It's interesting to note that many of the qualities of a medieval knight are qualities that can still be found today in members of our armed forces.
The first important distinction we need to make here is between real knights and the knight as a literary figure. In reality, a knight is the lowest rank of the nobility, allowing its holder the title of "Sir." Under the feudal system, a knight was granted the use of land in return for providing service to his feudal superior, usually in the form of military service as a mounted warrior, although he might be able to supply money or armed men (his own peasants) in lieu of fighting himself. Much of the model for European knighthood is based on the Roman class of the Equites, the lowest class of Roman nobles, named because they were wealthy enough to supply their own horses when called up for military service, but not members of the Senatorial elite.

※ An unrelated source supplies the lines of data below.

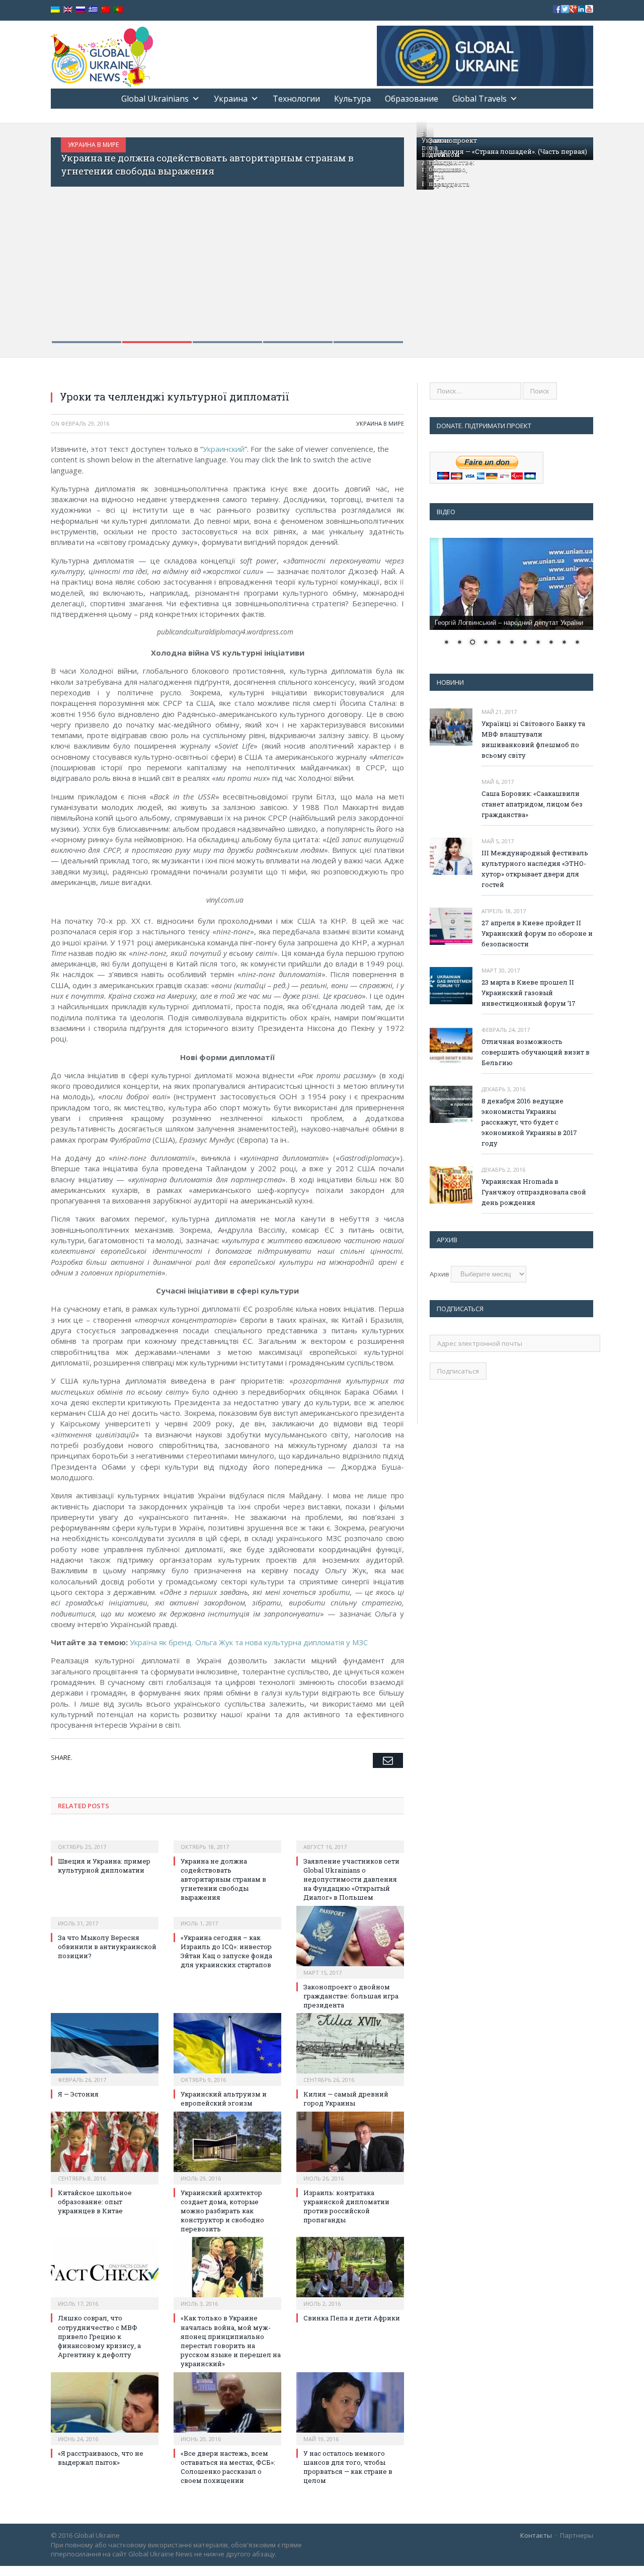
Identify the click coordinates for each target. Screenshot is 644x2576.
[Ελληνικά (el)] (93, 10)
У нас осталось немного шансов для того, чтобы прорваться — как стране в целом (347, 2467)
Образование (411, 98)
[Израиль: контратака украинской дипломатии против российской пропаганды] (350, 2147)
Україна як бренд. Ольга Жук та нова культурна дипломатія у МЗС (249, 1642)
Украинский (224, 449)
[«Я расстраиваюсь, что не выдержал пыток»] (104, 2407)
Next (385, 234)
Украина (231, 98)
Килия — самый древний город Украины (345, 2098)
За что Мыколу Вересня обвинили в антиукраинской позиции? (294, 158)
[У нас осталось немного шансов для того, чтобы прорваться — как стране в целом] (350, 2407)
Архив (439, 1273)
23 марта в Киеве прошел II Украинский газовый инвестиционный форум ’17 (528, 993)
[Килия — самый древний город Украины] (350, 2048)
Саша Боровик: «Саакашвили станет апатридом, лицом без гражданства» (532, 804)
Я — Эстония (78, 2094)
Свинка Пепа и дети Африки (351, 2317)
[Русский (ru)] (80, 10)
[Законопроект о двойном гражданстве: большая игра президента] (350, 1941)
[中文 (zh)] (105, 10)
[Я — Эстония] (104, 2048)
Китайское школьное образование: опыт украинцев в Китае (95, 2201)
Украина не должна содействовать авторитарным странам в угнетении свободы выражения (223, 1879)
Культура (352, 98)
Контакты (536, 2535)
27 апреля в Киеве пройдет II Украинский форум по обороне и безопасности (537, 933)
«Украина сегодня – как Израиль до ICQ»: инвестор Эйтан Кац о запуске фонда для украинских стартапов (226, 1951)
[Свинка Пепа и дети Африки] (350, 2272)
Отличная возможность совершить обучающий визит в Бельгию (535, 1052)
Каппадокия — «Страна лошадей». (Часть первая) (504, 151)
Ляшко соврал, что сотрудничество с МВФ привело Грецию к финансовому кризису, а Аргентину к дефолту (99, 2336)
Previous (69, 234)
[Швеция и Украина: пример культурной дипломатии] (104, 1839)
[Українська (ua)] (55, 10)
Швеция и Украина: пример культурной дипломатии (104, 1866)
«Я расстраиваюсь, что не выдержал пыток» (100, 2458)
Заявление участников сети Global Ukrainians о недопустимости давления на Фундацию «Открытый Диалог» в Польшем (351, 1879)
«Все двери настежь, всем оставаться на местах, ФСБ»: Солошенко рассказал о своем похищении (228, 2467)
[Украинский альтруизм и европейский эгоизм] (227, 2048)
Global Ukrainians (155, 98)
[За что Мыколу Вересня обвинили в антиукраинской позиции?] (104, 1916)
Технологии (296, 98)
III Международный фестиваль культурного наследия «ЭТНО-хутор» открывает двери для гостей (534, 868)
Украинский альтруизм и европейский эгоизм (224, 2098)
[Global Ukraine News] (102, 54)
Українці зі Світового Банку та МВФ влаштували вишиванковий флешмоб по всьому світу (533, 739)
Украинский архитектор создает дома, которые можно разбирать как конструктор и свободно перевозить (222, 2211)
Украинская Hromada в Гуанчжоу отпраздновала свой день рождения (533, 1192)
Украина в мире (173, 144)
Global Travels (479, 98)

The literary and cultural traditions of chivalry and chivalric romance created a behavioral ideal for knights which was quite different from the more pragmatic requirements of possessing wealth and the ability to maintain local order and kill people on command. If we look at the codes of chivalry, they essentially form an ideology designed for use in the training of young nobles in the hope that they will internalize values and modes of conduct beneficial rather than harmful to their societies. This was especially important in the middle ages, when local lords and kings were engaged in power struggles over centralization versus autonomy (reflected, e.g. in the Magna Carta), much in the way that warlords and central governments in Afghanistan, Iraq, Libya, and Yemen are now struggling with one another.
In chivalric romance, a knight was expected to be devoted to a lady (generally one who was either single or married to someone else), be courteous and polite, help widows, the elderly and children, support the Christian faith, and fight according to a detailed code of conduct. Much of the literary tradition of the knight, especially in popular culture, descends from Arthurian romance, the tales of King Arthur and his circle. Even in the late Middle Ages and early Renaissance, though, as is shown in works such as Orlando Furioso and Don Quixote, people distinguished between the literary ideals of knighthood and the messier (and funnier) realities.